7. Measure Engineering Productivity
Combine benchmarks and metrics like Dora (useful for diagnosis) with qualitative insights from engineers, and align engineering evaluation with business and product goals. Be comfortable measuring imperfect metrics and use them to educate stakeholders on nuances.
8. Write What Energizes You
To sustain a long-term writing habit, prioritize writing about topics that genuinely energize you and that you are curious about, rather than focusing on what you think others want or what’s popular, to avoid burnout.
9. Align Writing with Work
Find ways to write about topics directly related to your work, as this allows you to refine your thinking, improve job performance, and integrate writing into your demanding schedule rather than treating it as a separate, distracting activity.
10. Publish Consistently
If your goal is consistent long-term writing, prioritize publishing almost everything you write, rather than getting stuck on perfecting drafts.
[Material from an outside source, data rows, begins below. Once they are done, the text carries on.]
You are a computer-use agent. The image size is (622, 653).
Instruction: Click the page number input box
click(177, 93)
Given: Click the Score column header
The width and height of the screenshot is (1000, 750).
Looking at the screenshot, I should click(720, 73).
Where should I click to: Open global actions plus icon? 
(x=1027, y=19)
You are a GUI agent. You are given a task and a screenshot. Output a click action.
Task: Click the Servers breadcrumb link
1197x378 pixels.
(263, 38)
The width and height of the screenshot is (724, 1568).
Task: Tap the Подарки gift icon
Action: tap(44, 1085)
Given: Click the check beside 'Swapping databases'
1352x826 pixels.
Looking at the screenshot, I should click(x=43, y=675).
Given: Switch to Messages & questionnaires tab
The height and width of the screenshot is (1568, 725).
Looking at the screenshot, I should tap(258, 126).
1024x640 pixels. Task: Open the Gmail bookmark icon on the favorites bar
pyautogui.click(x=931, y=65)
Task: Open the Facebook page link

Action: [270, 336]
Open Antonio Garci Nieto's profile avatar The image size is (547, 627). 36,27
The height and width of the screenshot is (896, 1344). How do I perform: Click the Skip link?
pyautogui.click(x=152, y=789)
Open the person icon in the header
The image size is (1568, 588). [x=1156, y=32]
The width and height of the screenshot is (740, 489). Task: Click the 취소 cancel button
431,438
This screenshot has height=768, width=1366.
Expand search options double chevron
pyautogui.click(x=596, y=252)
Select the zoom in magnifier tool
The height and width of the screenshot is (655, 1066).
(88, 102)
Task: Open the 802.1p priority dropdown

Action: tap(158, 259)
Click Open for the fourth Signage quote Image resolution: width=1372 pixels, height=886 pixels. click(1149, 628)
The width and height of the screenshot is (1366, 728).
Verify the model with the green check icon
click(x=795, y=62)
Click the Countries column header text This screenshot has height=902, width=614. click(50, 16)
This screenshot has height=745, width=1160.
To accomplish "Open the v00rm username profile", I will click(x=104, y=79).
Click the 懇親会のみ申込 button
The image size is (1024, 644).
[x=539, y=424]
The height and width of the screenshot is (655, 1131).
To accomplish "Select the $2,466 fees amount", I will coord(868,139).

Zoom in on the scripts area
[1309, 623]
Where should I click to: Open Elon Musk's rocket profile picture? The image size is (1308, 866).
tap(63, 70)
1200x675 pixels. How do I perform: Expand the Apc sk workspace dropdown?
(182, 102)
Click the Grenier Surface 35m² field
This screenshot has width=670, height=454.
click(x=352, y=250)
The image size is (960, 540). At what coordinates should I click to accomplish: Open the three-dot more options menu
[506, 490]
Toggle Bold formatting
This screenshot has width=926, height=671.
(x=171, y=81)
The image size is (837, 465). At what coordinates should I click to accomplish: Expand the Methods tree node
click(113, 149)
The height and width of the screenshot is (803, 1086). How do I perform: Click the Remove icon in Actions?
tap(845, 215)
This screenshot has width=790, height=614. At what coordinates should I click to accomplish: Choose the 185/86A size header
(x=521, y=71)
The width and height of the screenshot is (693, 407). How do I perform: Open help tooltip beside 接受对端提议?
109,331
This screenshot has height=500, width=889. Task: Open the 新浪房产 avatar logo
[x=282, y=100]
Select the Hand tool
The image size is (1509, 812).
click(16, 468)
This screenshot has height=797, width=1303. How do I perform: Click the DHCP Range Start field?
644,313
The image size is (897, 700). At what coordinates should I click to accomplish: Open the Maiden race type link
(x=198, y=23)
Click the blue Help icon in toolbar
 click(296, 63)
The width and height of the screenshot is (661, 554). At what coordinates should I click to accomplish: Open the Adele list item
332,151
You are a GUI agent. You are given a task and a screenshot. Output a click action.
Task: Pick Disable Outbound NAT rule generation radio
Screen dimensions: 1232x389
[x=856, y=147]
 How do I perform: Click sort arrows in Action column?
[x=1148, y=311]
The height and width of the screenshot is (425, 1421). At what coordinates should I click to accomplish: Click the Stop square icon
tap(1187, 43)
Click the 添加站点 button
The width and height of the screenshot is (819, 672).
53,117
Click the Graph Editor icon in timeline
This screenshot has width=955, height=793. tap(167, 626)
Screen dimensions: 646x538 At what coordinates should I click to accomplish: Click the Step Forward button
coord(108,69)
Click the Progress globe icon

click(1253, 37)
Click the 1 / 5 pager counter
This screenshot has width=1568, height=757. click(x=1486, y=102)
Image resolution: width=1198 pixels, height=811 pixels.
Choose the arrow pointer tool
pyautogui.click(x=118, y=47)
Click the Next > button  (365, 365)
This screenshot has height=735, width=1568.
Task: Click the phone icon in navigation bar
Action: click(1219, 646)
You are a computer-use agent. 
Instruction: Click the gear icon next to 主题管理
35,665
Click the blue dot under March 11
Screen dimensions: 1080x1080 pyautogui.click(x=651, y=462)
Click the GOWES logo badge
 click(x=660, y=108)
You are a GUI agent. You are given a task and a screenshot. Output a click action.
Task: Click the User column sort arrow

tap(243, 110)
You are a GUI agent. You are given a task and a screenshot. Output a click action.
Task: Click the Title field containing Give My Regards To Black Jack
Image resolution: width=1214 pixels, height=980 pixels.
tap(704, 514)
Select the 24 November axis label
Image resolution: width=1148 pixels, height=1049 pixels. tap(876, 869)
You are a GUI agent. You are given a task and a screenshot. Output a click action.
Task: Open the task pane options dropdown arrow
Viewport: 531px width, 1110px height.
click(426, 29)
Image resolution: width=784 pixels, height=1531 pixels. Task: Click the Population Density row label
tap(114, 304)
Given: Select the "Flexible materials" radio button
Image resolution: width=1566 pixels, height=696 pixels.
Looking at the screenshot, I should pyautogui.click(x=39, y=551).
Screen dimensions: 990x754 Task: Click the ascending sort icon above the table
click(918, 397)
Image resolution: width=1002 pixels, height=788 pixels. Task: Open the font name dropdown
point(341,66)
Accept that some content won’t be “perfect” and focus on sharing your evolving thoughts and experience.
11. Define Values Honestly
When defining company values, ensure they are honest (you actually do what you claim), applicable (you can use them to guide decisions), and reversible (the opposite could also be a valid choice for another company), to make them truly useful.
12. Focus on Quality Artifacts
If your primary goal for writing is career advancement, focus on producing two or three exceptionally good pieces, dedicating significant time to drafting, revising, and getting feedback, rather than trying to maintain a frequent publishing schedule.
13. Don’t Stress Minor Decisions
Before agonizing over a decision, ask yourself if anyone will remember or care about it in six months. If the answer is no, make a reasonable choice and move on to more important matters.
14. Ask Candidates About Choices
When interviewing, ask strong candidates how they plan to decide between multiple compelling offers to understand their priorities. Then, tailor your pitch to highlight how your company best meets those specific needs.
15. No Way Around, Just Through
In challenging situations, adopt the mindset that there is “no way around, just through,” meaning you must confront and work through difficulties directly to reach the other side, rather than trying to avoid or dodge them.
6 Key Quotes
I think that we often treat engineers a little bit like children instead of giving them like the responsibilities and ability to actually thrive as adults.
Will Larson
Reality is always right. Your model is always wrong if it's in conflict with reality.
Will Larson
The biggest risk to content creation of any resort is quitting soon because you get burned out.
Will Larson
There are no villains in the workplace. They're just people with like complex incentives that are doing complex things.
Will Larson
Metrics are about educating the people consuming the metrics about the reality of the rich data underneath.
Will Larson
Will anyone remember what we decided in six months? So I think people stress out about a lot of decisions. But I increasingly believe like most decisions people stress out about just like aren't that important.
Will Larson
3 Protocols
Strategy Definition (Richard Rumelt's Components)
Will Larson (attributing Richard Rumelt)- Diagnosis: Understand the current status quo and real-world constraints.
- Guiding Policies: Based on the diagnosis, define how to address the situation.
- Actions: Implement specific steps to execute the guiding policies.
Will Larson's Writing Process for Books
Will Larson- Write the entire book before engaging with a publisher.
- Diligently anticipate publisher concerns to ensure content reusability.
Evaluating Company Values (Will Larson's Criteria)
Will Larson- Honesty: Do you actually do what the value claims?
- Applicability: Can you apply this value to make real-world decisions?
- Reversibility: Can you imagine a company operating with the opposite value?